There’s suspicious incoming RDP network activity. We also have threat intelligence and custom rules, which are currently in preview but are coming pretty quickly. And this will allow you to customise all the rules and decide what you do with them. What exactly do you want to be alerted about? You can also now integrate with Azure policy, which is also in preview, so you can create your own security policies and incorporate them as well. And just to hit the threat intelligence, which I don’t have completely running in the lab here, you can see a threat intelligence dashboard.
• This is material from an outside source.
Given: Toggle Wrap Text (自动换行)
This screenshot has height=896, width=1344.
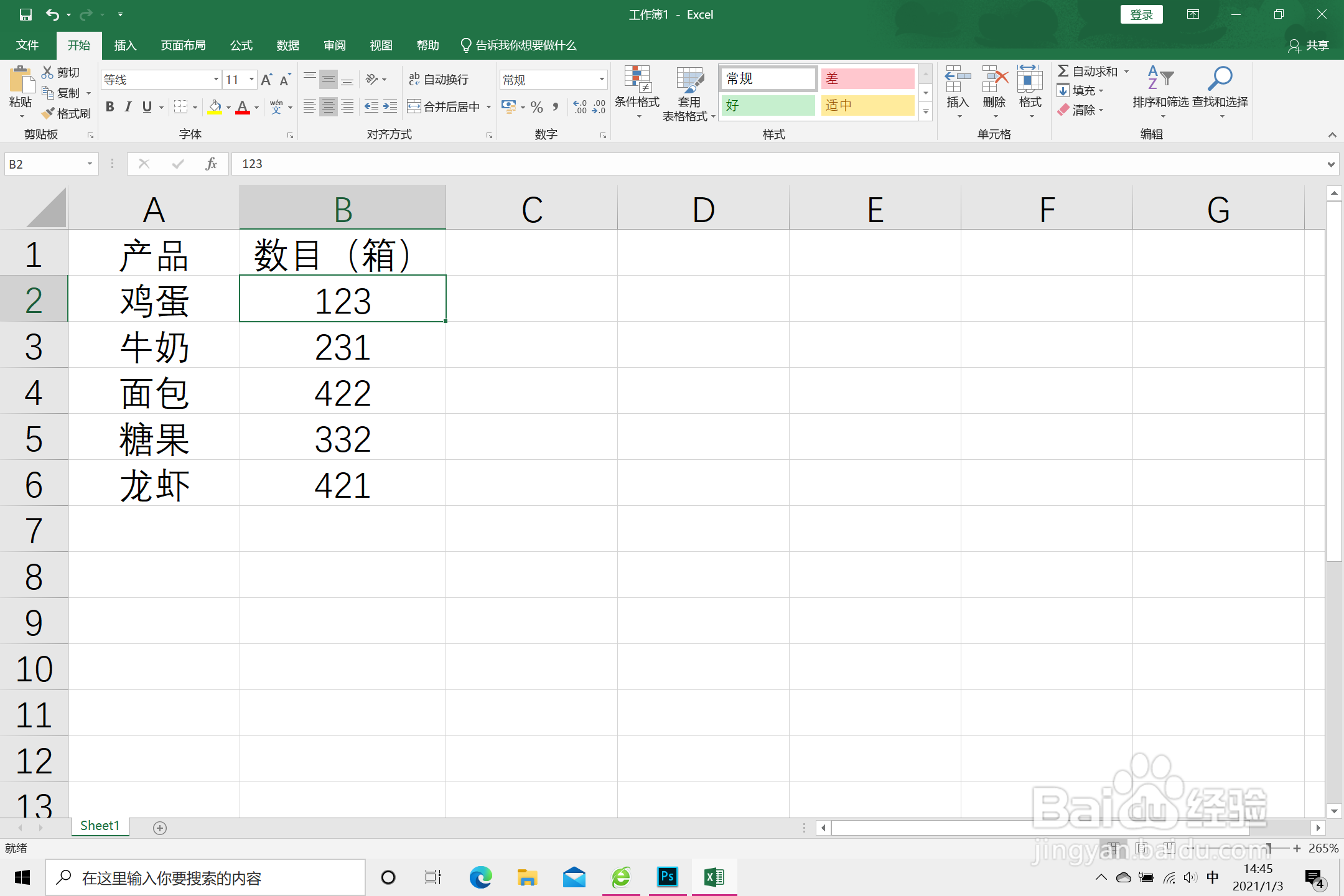Looking at the screenshot, I should coord(439,80).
I’ll just hit one of these, and this will actually show you analytics on a global scale and show you where your threats are and try to help you identify all the different threats across different countries. So, hopefully, this gives you an idea of how you can not only prevent threats but also respond to them when they occur. And some of the other administrative tools that you can use, such as time access and adaptive application controls, to further secure the environment. And with that, this concludes the demonstration.